TEXT:

A tale of two lists

Graphs crop up a lot in life. Part of their usefulness comes from their simplicity. At their core, they consist of two lists.

  1. A list of things
  2. A list of links between those things.

In the language of graphs, we call the things in the first list nodes and the connections between them edges.

Edges, nodes and, the graphs they make up can have different properties.

The European Hapsburg dynasty - perhaps it should've been an acyclic graph?

We can see that graphs can have specific properties derived from their constituent nodes and edges. They can be sparse, embedded, cyclic, weighted, directed, or any combination of those things and their obverses!

Now, as intimidating as this might seem, it's good not to let the fancy language get the better of you; more often than not, the type of graph you want will emerge as you work.

It is enough to remember that any graph can be represented by two lists, in mathematical terms:

G = (N, E);

In terms of Rust, we can say a graph consists of a vector of nodes and a vector of edges.

MATERIAL SUPPLIED:

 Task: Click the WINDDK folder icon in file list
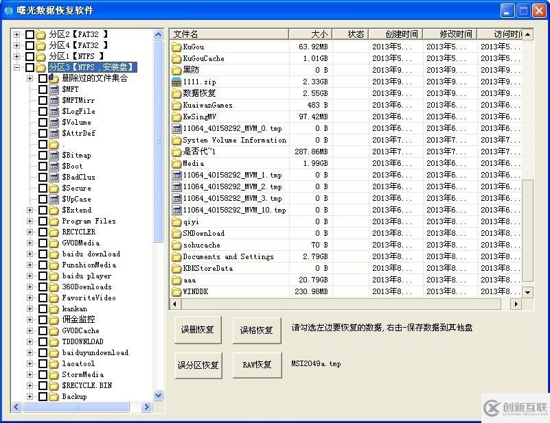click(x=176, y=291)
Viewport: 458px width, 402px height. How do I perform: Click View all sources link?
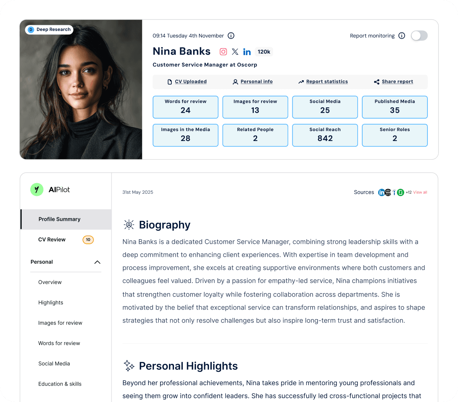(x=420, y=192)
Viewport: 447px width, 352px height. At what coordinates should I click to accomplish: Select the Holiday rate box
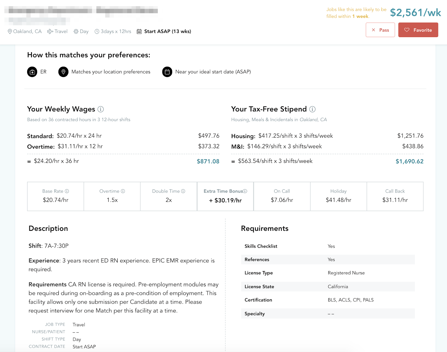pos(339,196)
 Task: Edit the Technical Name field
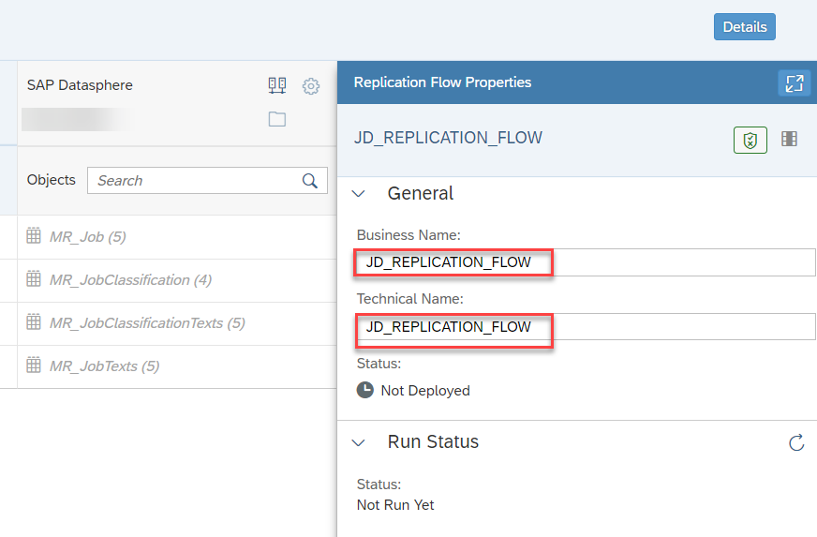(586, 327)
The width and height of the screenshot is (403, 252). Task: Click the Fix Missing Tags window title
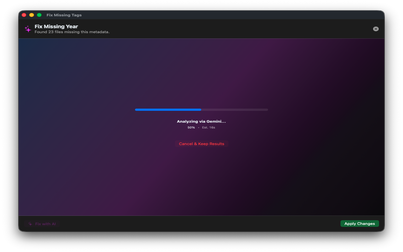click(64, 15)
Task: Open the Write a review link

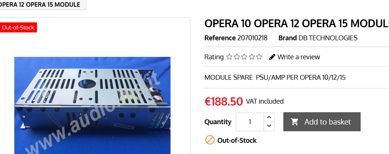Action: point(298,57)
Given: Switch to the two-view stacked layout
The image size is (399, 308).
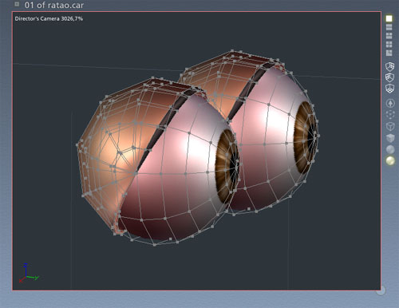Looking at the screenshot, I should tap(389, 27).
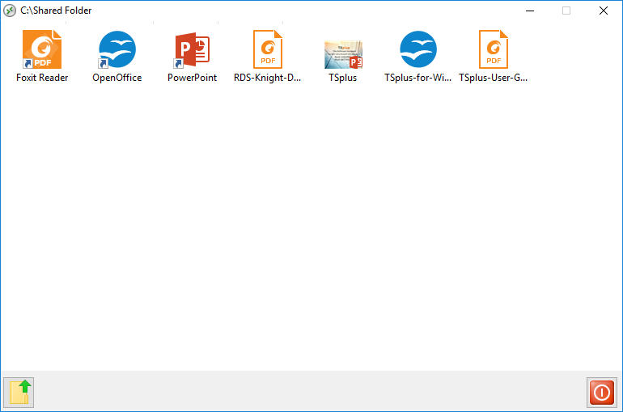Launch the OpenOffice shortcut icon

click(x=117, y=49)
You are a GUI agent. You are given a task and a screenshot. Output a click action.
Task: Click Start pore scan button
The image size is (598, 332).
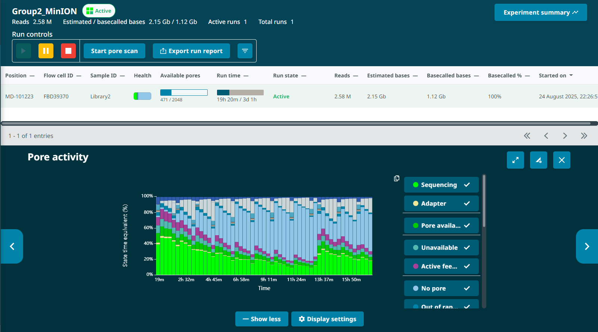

STATED EXERCISE 1: In the text on graphs, what do the things in the first list get called?
STATED EXERCISE 2: Continue the text on graphs from its last sentence.

TASK ANSWER 1: Nodes.

TASK ANSWER 2:
Graph:
    N0 ---E0---> N1 ---E1---> 2
    |                         ^
    E2                        |
    |                         |
    v                         |
    N3 ----------E3-----------+

Let's try and represent this graph:

There are a few ways we could approach this; one involves an adjacency matrix:

N  0    1    2    3
0  0    1    0    1
1  0    0    1    0
2  0    0    0    0
3  0    0    1    0

See what's happening there? Edges are represented by a 1 at coordinates (NX, NY).

In Rust, our adjacency matrix for this graph could look like this.

let N0 = vec![0,1,0,1];
let N1 = vec![0,0,1,0];
let N2 = vec![0,0,0,0];
let N3 = vec![0,0,1,0];

let graph = vec![N0,N1,N2,N3];

One characteristic of this approach is that we're using our nodes' indices to identify and access them. When we iterate over the list at graph[0], we can find, by implication, all the edges between it Node 0 and other nodes. In the case of finding a 1, at index 1 and 3, we know that Node 0 identified by graph[0] has edges connecting it to Node 1 and Node 3. that is, for Node 0 edges 0->1 and 0->3 exist.

let mut from_index = 0;

while node_index < graph.len() {
    let mut to_index = 0;
    let mut current_node = graph[from_index];
    while to_index < current_node.len() {
        match has_edge {
            0 => {},
            1 => {
                println!("Edge, from: {from_index}, to: {to_index}");
            }
        }
    }
    from_index += 1;
}

Another way of representing this is to treat the edges as our data. To do this, we might define our graph as a list of edges.

let edges = [
    (0,1),(0,3),
    (1,2),
    (3,2)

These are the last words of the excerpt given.